Bart Somers entame la procédure pour retirer sa reconnaissance à une mosquée limbourgeoise

Le ministre flamand der l’Intérieur, Bart Somers, a annoncé ce mercredi le lancement de la procédure qui doit mener au retrait de la reconnaissance d'une mosquée située à Houthalen-Helchteren dans le Limbourg et dont l'iman aurait tenu des propos homophobes sur les réseaux sociaux.

La mosquée Yesil Camii à Houthalen-Helchteren - aussi appelée la mosquée verte - risque de perdre sa reconnaissance parce que son imam a diffusé des messages haineux et discriminatoires à l'égard de la communauté LGBT, a précisé le cabinet du ministre Bart Somers (Open VLD). "Nous avons un cadre réglementaire qui détermine ce que les communautés religieuses locales doivent faire pour obtenir une reconnaissance et la conserver", précisait le ministre libéral. "Ceux qui vont à l’encontre des droits fondamentaux de la législation et du Traité européen des droits de l’Homme peuvent perdre cette reconnaissance". 

L'imam de la mosquée a partagé un message sur Facebook qui explique de manière discriminatoire pourquoi l'homosexualité est interdite dans l'islam et que l'homosexualité entraîne la maladie et la dégénérescence, a précisé le ministère. 

L’imam a également partagé un message dans lequel il dit encore toujours soutenir le directeur du ministère des Affaires Religieuses (Diyanet) en Turquie. Ce dernier avait attaqué la communauté des personnes lesbiennes, gays, bisexuelles et transgenres lors d’un discours controversé. L’imam de Yesil Camii avait remercié quelqu’un qui avait réagi à son message, en déclarant que "l’homosexualité est un virus du capitalisme et de la démocratie". 

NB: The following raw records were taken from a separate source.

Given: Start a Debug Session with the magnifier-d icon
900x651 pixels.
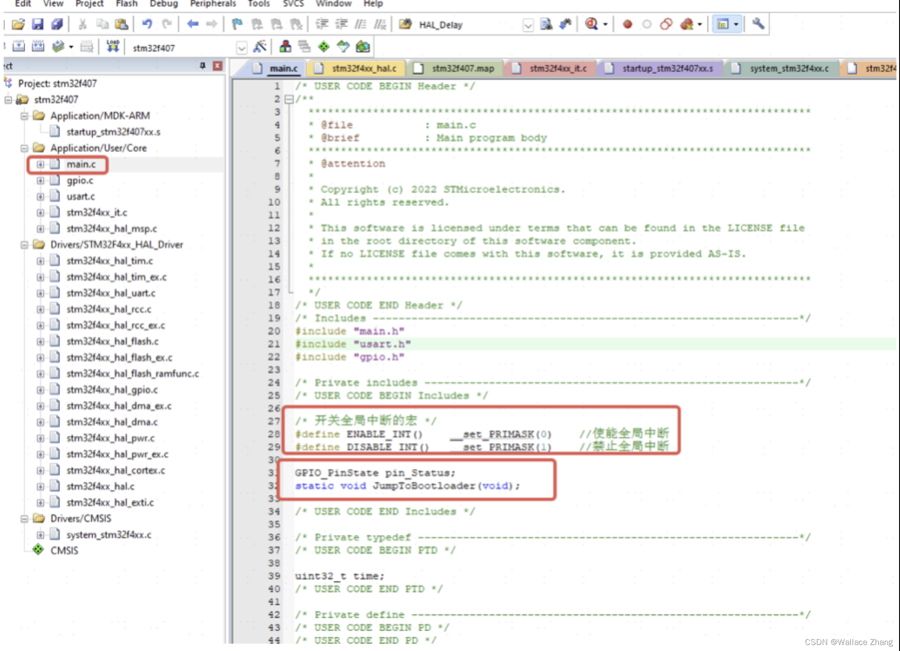Looking at the screenshot, I should point(591,24).
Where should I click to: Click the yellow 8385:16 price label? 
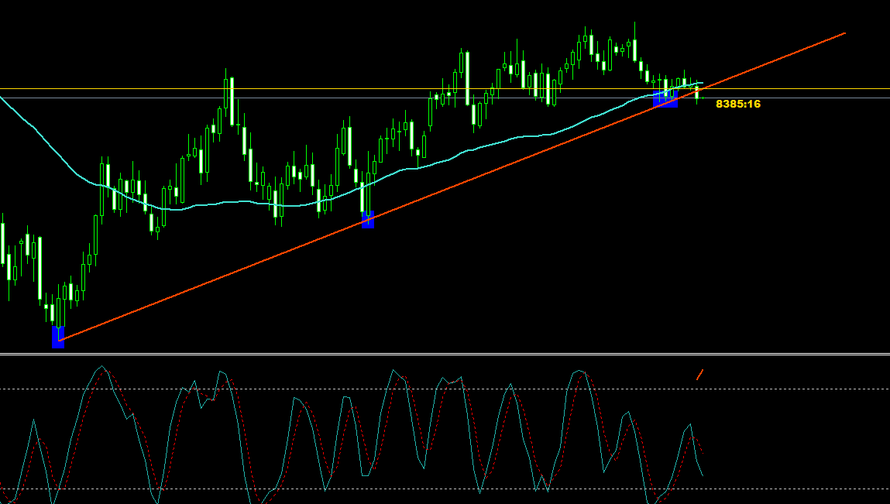(737, 104)
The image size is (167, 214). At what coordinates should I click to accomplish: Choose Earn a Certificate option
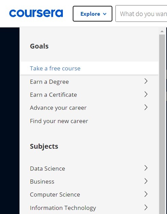[x=89, y=95]
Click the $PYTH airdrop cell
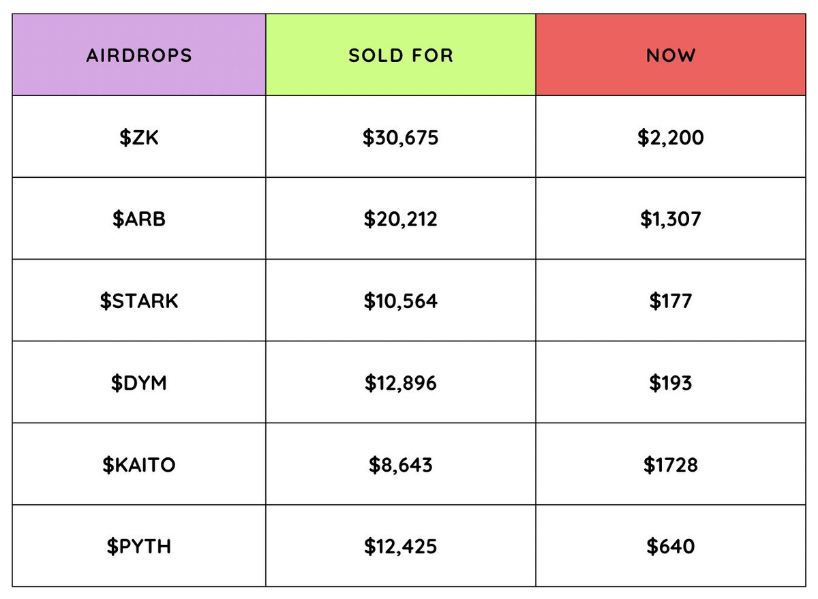 pos(139,547)
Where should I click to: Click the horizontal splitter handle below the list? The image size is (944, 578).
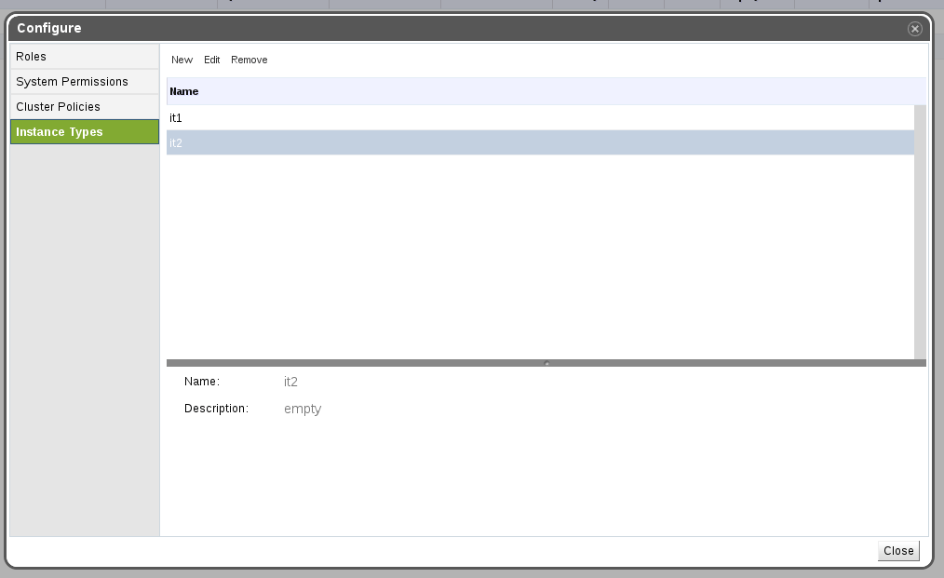tap(546, 363)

La page Facebook officielle de la mosquée de Houthalen-Helchteren reprend aussi un long communiqué de Diyanet dans lequel le ministère turc explique que l’homosexualité est défendue dans l’islam parce qu’elle mine la famille et forme donc une menace pour la société. 

Le conseil provincial, le conseil communal, l’organe représentatif, l’administration du culte concernée et le ministre de la Justice, Vincent Van Quickenborne, doivent maintenant publier un avis endéans les 60 jours. "Seuls ceux qui respectent le cadre légal seront reconnus ou pourront conserver leur reconnaissance", précise le ministre Somers (photo). "C’est dans l’intérêt de tous les musulmans et, par extension, de tous les croyants en Flandre qui peuvent réconcilier leur religion avec un état de droit démocratique".